*INPUT MATERIAL*
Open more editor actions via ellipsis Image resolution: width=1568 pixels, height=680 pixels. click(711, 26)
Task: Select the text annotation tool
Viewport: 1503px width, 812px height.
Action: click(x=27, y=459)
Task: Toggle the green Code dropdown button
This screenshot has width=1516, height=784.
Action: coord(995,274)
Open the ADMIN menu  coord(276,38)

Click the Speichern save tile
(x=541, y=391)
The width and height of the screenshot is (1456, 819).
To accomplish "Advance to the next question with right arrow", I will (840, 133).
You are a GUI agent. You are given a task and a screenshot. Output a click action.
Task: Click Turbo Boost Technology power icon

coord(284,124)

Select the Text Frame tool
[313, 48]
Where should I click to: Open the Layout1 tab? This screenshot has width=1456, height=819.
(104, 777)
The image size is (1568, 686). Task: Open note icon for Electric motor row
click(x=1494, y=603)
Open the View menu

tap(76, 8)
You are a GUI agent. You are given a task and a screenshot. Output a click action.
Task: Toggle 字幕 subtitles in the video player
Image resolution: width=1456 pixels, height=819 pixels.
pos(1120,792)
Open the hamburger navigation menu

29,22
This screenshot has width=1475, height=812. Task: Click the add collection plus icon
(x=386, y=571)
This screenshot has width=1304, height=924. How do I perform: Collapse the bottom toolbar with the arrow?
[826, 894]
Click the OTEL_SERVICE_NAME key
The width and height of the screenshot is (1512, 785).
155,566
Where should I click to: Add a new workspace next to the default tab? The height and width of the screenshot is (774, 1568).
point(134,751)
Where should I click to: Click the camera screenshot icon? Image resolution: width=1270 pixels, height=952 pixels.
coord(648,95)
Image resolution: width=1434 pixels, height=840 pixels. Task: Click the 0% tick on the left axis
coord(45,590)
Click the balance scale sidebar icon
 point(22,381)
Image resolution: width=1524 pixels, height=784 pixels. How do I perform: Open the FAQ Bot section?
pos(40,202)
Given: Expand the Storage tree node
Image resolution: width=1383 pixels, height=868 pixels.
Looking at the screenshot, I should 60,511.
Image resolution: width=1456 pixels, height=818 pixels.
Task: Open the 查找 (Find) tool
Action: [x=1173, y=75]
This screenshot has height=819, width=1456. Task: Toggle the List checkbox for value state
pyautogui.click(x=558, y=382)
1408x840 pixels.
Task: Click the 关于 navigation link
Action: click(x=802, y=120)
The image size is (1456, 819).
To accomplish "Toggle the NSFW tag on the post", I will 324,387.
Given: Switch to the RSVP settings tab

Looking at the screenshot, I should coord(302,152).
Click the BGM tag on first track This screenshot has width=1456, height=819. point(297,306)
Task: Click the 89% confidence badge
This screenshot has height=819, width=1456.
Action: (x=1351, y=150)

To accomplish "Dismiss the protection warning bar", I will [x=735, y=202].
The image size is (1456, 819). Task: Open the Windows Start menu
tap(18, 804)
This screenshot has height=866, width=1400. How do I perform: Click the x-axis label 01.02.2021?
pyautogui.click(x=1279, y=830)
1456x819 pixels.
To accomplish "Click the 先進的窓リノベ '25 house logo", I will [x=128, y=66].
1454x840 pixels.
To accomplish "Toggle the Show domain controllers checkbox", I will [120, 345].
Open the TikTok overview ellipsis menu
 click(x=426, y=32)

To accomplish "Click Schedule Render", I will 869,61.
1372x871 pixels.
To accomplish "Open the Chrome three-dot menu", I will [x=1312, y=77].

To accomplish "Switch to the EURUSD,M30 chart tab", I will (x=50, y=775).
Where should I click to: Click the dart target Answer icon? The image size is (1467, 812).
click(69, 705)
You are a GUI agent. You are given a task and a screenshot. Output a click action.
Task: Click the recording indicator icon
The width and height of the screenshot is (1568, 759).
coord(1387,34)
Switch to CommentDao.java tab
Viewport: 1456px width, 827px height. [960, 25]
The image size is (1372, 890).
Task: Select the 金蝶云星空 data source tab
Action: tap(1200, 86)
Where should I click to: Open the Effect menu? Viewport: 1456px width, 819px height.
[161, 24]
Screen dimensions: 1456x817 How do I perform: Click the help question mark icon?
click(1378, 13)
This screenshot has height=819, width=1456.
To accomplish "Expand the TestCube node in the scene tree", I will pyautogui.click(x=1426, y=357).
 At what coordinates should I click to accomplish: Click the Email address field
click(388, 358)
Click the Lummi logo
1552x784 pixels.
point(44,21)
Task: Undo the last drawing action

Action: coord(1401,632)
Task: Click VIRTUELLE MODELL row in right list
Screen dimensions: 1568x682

*WHAT THIS TASK INVOLVES*
Every line above needs to be repeated exactly as shown.

*RESPONSE BOX*
Open more editor actions via ellipsis Image resolution: width=1568 pixels, height=680 pixels. click(711, 26)
Task: Select the text annotation tool
Viewport: 1503px width, 812px height.
Action: click(x=27, y=459)
Task: Toggle the green Code dropdown button
This screenshot has width=1516, height=784.
Action: coord(995,274)
Open the ADMIN menu  coord(276,38)

Click the Speichern save tile
(x=541, y=391)
The width and height of the screenshot is (1456, 819).
To accomplish "Advance to the next question with right arrow", I will (840, 133).
You are a GUI agent. You are given a task and a screenshot. Output a click action.
Task: Click Turbo Boost Technology power icon

coord(284,124)

Select the Text Frame tool
[313, 48]
Where should I click to: Open the Layout1 tab? This screenshot has width=1456, height=819.
(104, 777)
The image size is (1568, 686). Task: Open note icon for Electric motor row
click(x=1494, y=603)
Open the View menu

tap(76, 8)
You are a GUI agent. You are given a task and a screenshot. Output a click action.
Task: Toggle 字幕 subtitles in the video player
Image resolution: width=1456 pixels, height=819 pixels.
pos(1120,792)
Open the hamburger navigation menu

29,22
This screenshot has width=1475, height=812. Task: Click the add collection plus icon
(x=386, y=571)
This screenshot has width=1304, height=924. How do I perform: Collapse the bottom toolbar with the arrow?
[826, 894]
Click the OTEL_SERVICE_NAME key
The width and height of the screenshot is (1512, 785).
155,566
Where should I click to: Add a new workspace next to the default tab? The height and width of the screenshot is (774, 1568).
point(134,751)
Where should I click to: Click the camera screenshot icon? Image resolution: width=1270 pixels, height=952 pixels.
coord(648,95)
Image resolution: width=1434 pixels, height=840 pixels. Task: Click the 0% tick on the left axis
coord(45,590)
Click the balance scale sidebar icon
 point(22,381)
Image resolution: width=1524 pixels, height=784 pixels. How do I perform: Open the FAQ Bot section?
pos(40,202)
Given: Expand the Storage tree node
Image resolution: width=1383 pixels, height=868 pixels.
Looking at the screenshot, I should 60,511.
Image resolution: width=1456 pixels, height=818 pixels.
Task: Open the 查找 (Find) tool
Action: [x=1173, y=75]
This screenshot has height=819, width=1456. Task: Toggle the List checkbox for value state
pyautogui.click(x=558, y=382)
1408x840 pixels.
Task: Click the 关于 navigation link
Action: click(x=802, y=120)
The image size is (1456, 819).
To accomplish "Toggle the NSFW tag on the post", I will 324,387.
Given: Switch to the RSVP settings tab

Looking at the screenshot, I should coord(302,152).
Click the BGM tag on first track This screenshot has width=1456, height=819. point(297,306)
Task: Click the 89% confidence badge
This screenshot has height=819, width=1456.
Action: (x=1351, y=150)

To accomplish "Dismiss the protection warning bar", I will [x=735, y=202].
The image size is (1456, 819). Task: Open the Windows Start menu
tap(18, 804)
This screenshot has height=866, width=1400. How do I perform: Click the x-axis label 01.02.2021?
pyautogui.click(x=1279, y=830)
1456x819 pixels.
To accomplish "Click the 先進的窓リノベ '25 house logo", I will [x=128, y=66].
1454x840 pixels.
To accomplish "Toggle the Show domain controllers checkbox", I will [120, 345].
Open the TikTok overview ellipsis menu
 click(x=426, y=32)

To accomplish "Click Schedule Render", I will 869,61.
1372x871 pixels.
To accomplish "Open the Chrome three-dot menu", I will [x=1312, y=77].

To accomplish "Switch to the EURUSD,M30 chart tab", I will (x=50, y=775).
Where should I click to: Click the dart target Answer icon? The image size is (1467, 812).
click(69, 705)
You are a GUI agent. You are given a task and a screenshot. Output a click action.
Task: Click the recording indicator icon
The width and height of the screenshot is (1568, 759).
coord(1387,34)
Switch to CommentDao.java tab
Viewport: 1456px width, 827px height. [960, 25]
The image size is (1372, 890).
Task: Select the 金蝶云星空 data source tab
Action: tap(1200, 86)
Where should I click to: Open the Effect menu? Viewport: 1456px width, 819px height.
[161, 24]
Screen dimensions: 1456x817 How do I perform: Click the help question mark icon?
click(1378, 13)
This screenshot has height=819, width=1456.
To accomplish "Expand the TestCube node in the scene tree", I will pyautogui.click(x=1426, y=357).
 At what coordinates should I click to accomplish: Click the Email address field
click(388, 358)
Click the Lummi logo
1552x784 pixels.
point(44,21)
Task: Undo the last drawing action

Action: coord(1401,632)
Task: Click VIRTUELLE MODELL row in right list
Screen dimensions: 1568x682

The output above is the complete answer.